Friday, February 27, 2015

Who Cares about Security?

In the current debate over funding of Homeland Security, both sides are predictably accusing the other of putting the nation’s security at risk by refusing to cooperate with the other side.  Without an agreement, funding for Homeland Security, which guards our borders, processes immigration benefits, etc., will be at unavailable.

But look at what is below the funding debate and ask which path is more secure.  The President issued an executive order deferring deportation for certain non-criminal long term residents without legal status, but with strong relationships in the U.S. or strong equities for being permitted to remain (e.g. immigrants brought here as children without legal status).  Opponents don’t like the executive order granting temporary legal status to those that qualify and won’t pass funding for Homeland Security unless the executive order is rescinded, or at least made incapable of being carried out.  They have also sued to enjoin it from being carried out, and a federal judge in Houston has agreed, although that decision is widely expected to be overturned in due course, and the executive order will take effect eventually.

Apart from the legality of the executive order, which I strongly support (along with over 100 constitutional law scholars across the country), which option makes more sense for the security of the country?  The status quo is a haphazard roundup of whoever may fall into the hands of Immigration and Customs Enforcement (ICE), the enforcement arm of Homeland Security.   This can be anyone from migrant workers to scientists who have fallen out of status, to parents of U.S. citizens (in the hundreds of thousands) to criminal aliens.  It can be recent border crossers to residents with over 10-20 years of peaceful work in the U.S.  In fact, over half of the 11.2 million estimated unauthorized immigrants in the U.S. have been here 10 years or more.

The agencies all recognize that they are simply incapable of removing every unauthorized alien in the U.S., even if they wanted to.  The costs would be in the hundreds of billions of dollars, and the economic damage would be severe.  There has been untold human suffering already in the over two million persons removed from the U.S. during the current administration.  The destruction that action has caused and continues to cause for immigrant and U.S. families, many of whom have mixed status people in the household, is enormous. 
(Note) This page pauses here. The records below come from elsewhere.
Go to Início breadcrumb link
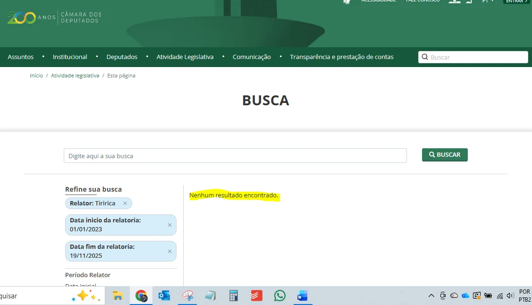Viewport: 532px width, 305px height. (x=36, y=76)
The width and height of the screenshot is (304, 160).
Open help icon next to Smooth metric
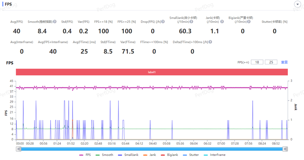[x=55, y=22]
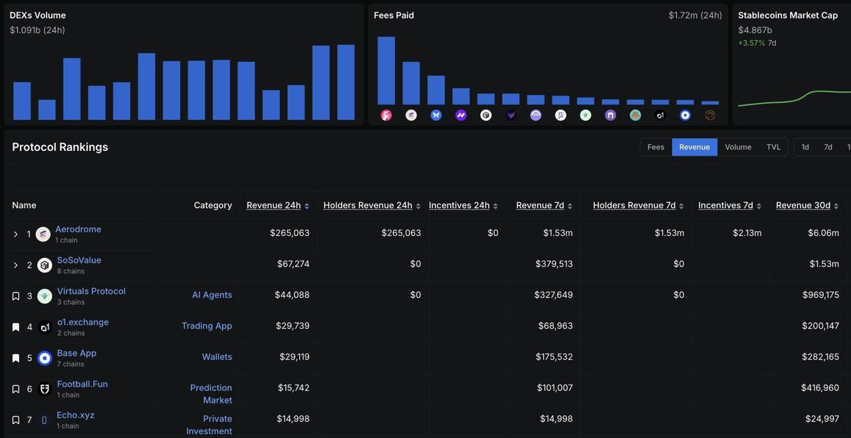851x438 pixels.
Task: Expand the SoSoValue row chevron
Action: pos(16,265)
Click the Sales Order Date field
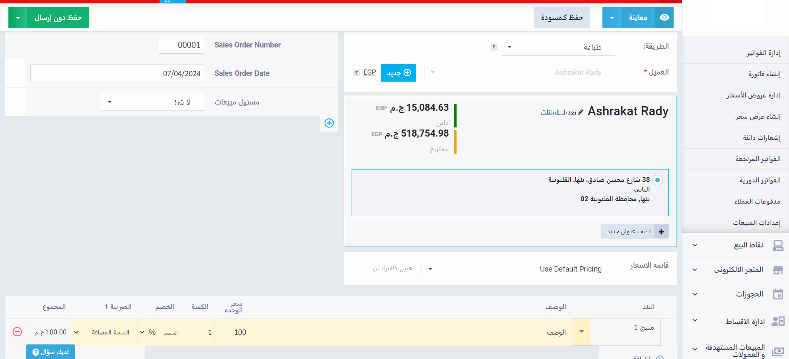The height and width of the screenshot is (359, 789). tap(117, 74)
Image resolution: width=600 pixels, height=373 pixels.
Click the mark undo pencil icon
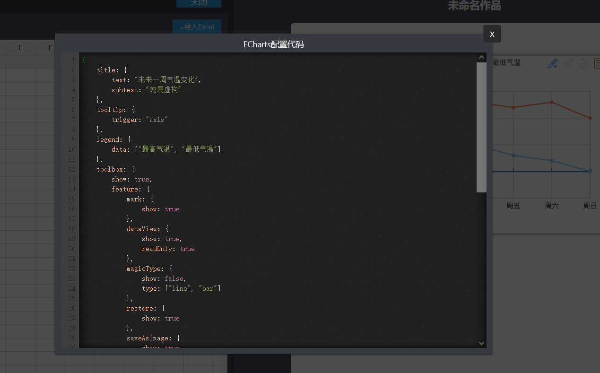568,63
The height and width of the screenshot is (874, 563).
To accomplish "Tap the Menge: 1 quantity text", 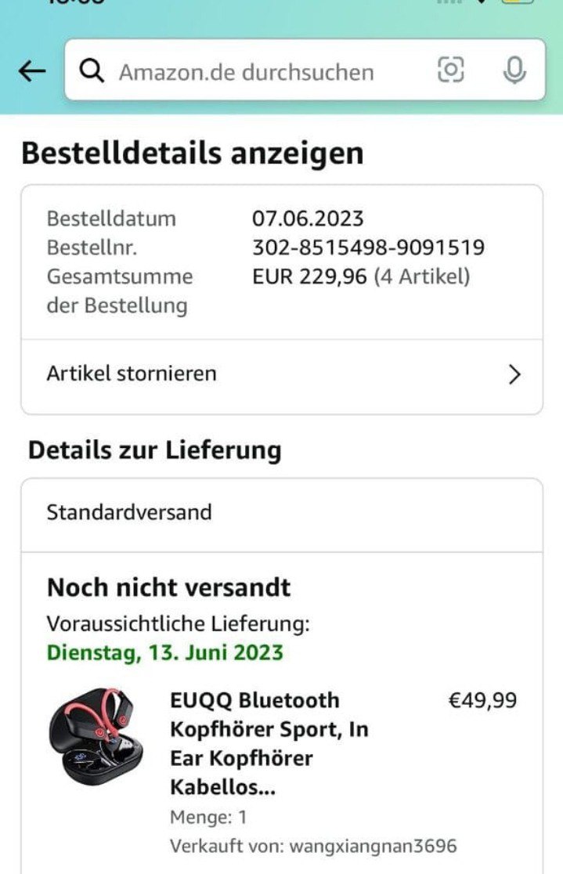I will click(x=208, y=818).
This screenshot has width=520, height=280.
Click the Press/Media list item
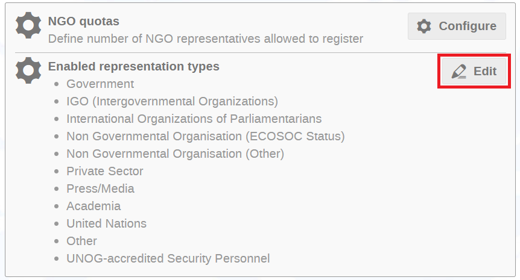(100, 188)
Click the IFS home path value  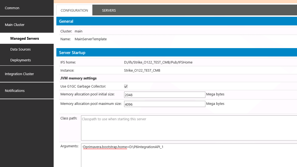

But would attempted continuation of the current failed effort to remove every unauthorized immigrant make us more secure?  Absolutely not.  A deferred action plan, such as proposed by the President, would require people to come forward and register.  They would be fingerprinted and their criminal histories checked.  Those with criminal history would be ineligible and would likely not come forward or would and be referred to ICE for removal.  The administration estimates about 5 million would be eligible for this temporary relief.  They would be allowed to remain temporarily and receive work authorization while waiting for Congress to fashion a permanent solution.  Enforcement resources could then be directed toward those who do not register and those who do not qualify.  In the President’s scheme, this would be criminal aliens, and recent arrivals, including those attempting to cross at the border. 

With all the focus on giving a temporary reprieve for those mentioned above, it is forgotten that the President’s plan would also shift significant resources to apprehending criminal aliens and those attempting to cross at the borders, rather than the more expensive interior enforcement aimed at settled immigrant communities.

Law enforcement groups widely support this kind of plan, as do a large number of mayors of large U.S. cities.  Why?  Because they need immigrant communities to cooperate with them in law enforcement.  If the immigrant communities fear going to the police, or even talking to them, because they might be turned over to ICE, they won’t cooperate, and crimes will not be solved and criminals will not be punished.  Even persons here with legal status are often afraid to go the police because they have a relative living with them that has no status.  If a significant portion of these immigrant communities are permitted to come forward and get temporary legal status, it will allow law enforcement to focus on those who don’t come forward, and those attempting to enter illegally now.   

The executive action is a more secure situation for the nation, and long overdue.  To oppose the executive action because one simply cannot stomach some kind of "executive amnesty" is to value a random, ineffective, but too harsh punishment of non-criminal immigrants over national security.

To be clear, this is not a substitute for congressional action, but until Congress can find the will to act, the President’s executive action is a perfectly sensible, moral, and more secure action to take on behalf of the country.